Interestingly, the A. gottschalkii and A. horikoshii pullulanases appear to be lipoproteins in their natural hosts. According to the primary structures deduced from the gene sequences, these enzymes are produced as precursors with typical lipoprotein signal peptides, which are characterized by a so-called lipobox with the consensus sequence L-(A/S)-(A/G)-C at positions −3 to 1 (56). The invariable cysteine residue at position 1 is the target for diacylglycerol modification and becomes the first residue of the mature enzyme after signal peptide removal. It is noteworthy that a well-studied pullulanase from Klebsiella oxytoca (Klebsiella pneumoniae), which was instrumental in determining the mechanism of type II protein secretion in gram-negative bacteria, is also a lipoprotein. Assignment of the Anaerobranca pullulanases to the lipoprotein group and thus their probable cell membrane association explain the absence of pullulanase activity in the culture supernatant of A. gottschalkii, whereas it was possible to partially purify the enzyme from cells of this organism. In addition, this may be the reason for the failure to obtain the full-length 96 kDa pullulanase by expression of the gene, including its lipoprotein signal peptide-encoding sequence, as high-level production of a foreign lipoprotein in E. coli may be problematic.
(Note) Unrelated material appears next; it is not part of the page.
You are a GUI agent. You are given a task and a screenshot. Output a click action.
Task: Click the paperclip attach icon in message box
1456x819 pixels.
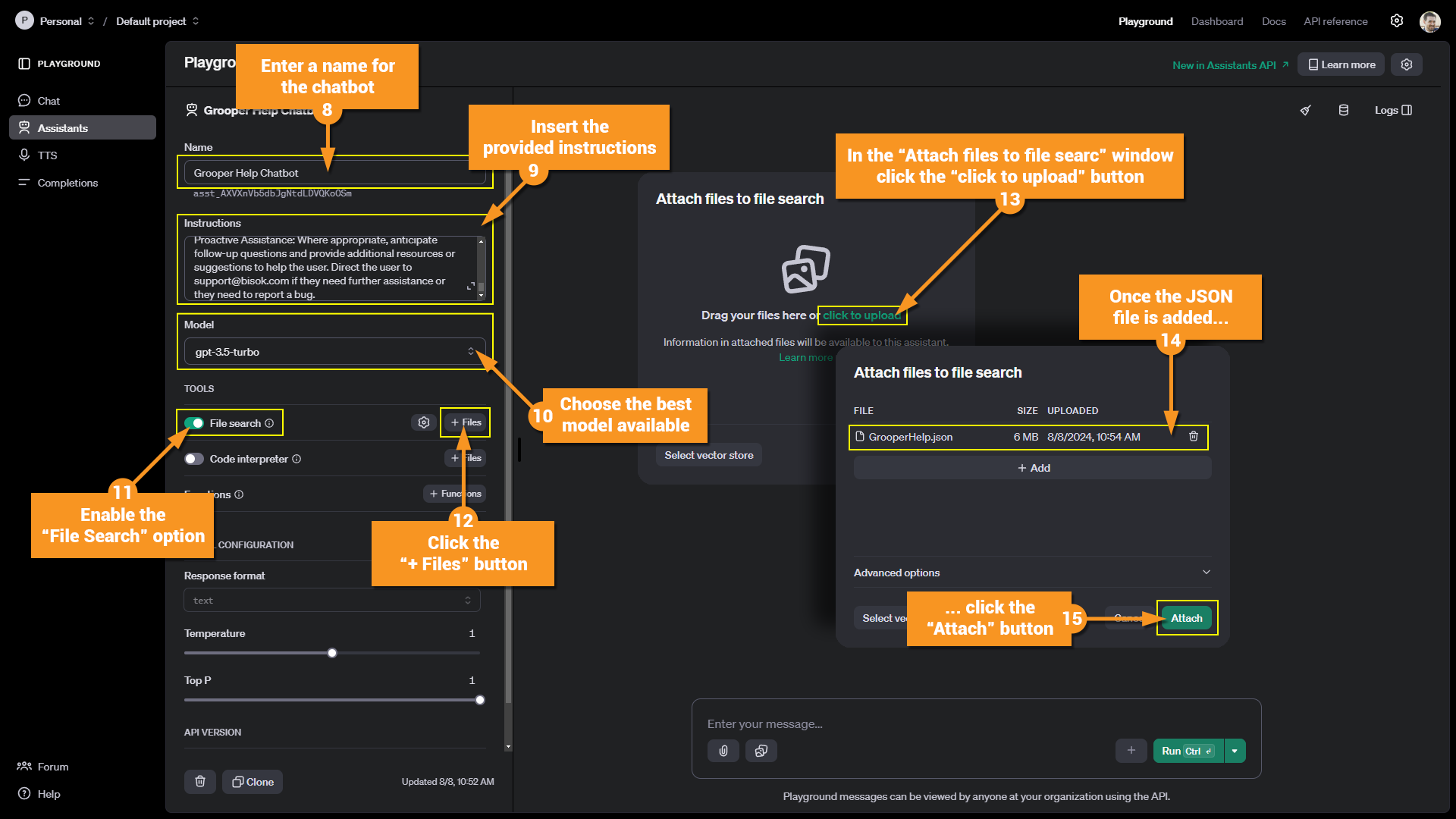(723, 751)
The full-length and truncated forms of the recombinant pullulanase from A. gottschalkii are among the few enzymes that are active at an alkaline pH (pH 8.0 to 9.0) and a relatively high temperature (65 to 70°C). As reported for the pullulanase from C. yticus (1), the F. pennivorans 83-kDa polypeptide (8), and the truncated forms of the alkaline pullulanase from Bacillus sp. strain 1 (38), removal of a long N-terminal peptide does not compromise the catalytic activity and the substrate binding and does not have a great effect on the physicochemical characteristics (specificity and sensitivity) of the enzymes, which was also observed in this work for rPulAg and rPulAg′.

Many starch-hydrolyzing enzymes are strongly inhibited by N-bromosuccinimide, which oxidizes tryptophan residues. This observation suggests that a Trp residue(s) may play an important role in substrate binding or catalysis in rPulAg, as has been observed for an α-amylase (40), a pullulanase (4), and cellulases (28, 59). The sensitivity of rPulAg to thiol group-reactive agents indicates that cysteinyl groups are involved in the active site or are important for the enzyme structure. Three cysteine residues are indeed present in the amino acid sequence of the pullulanase. As has been reported previously for an alkaline amylase (18, 19) and a pullulanase (38, 39), the A. gottschalkii pullulanase is very stable in response to a high concentration (0.5 M) of EDTA. The resistance of rPulAg to chelating agents is interesting since these reagents are, in general, indispensable ingredients in detergent formulations (18). In addition, the stability of the recombinant A. gottschalkii enzyme in the presence of detergents makes it suitable as an additive for use in laundry and dishwashing detergents.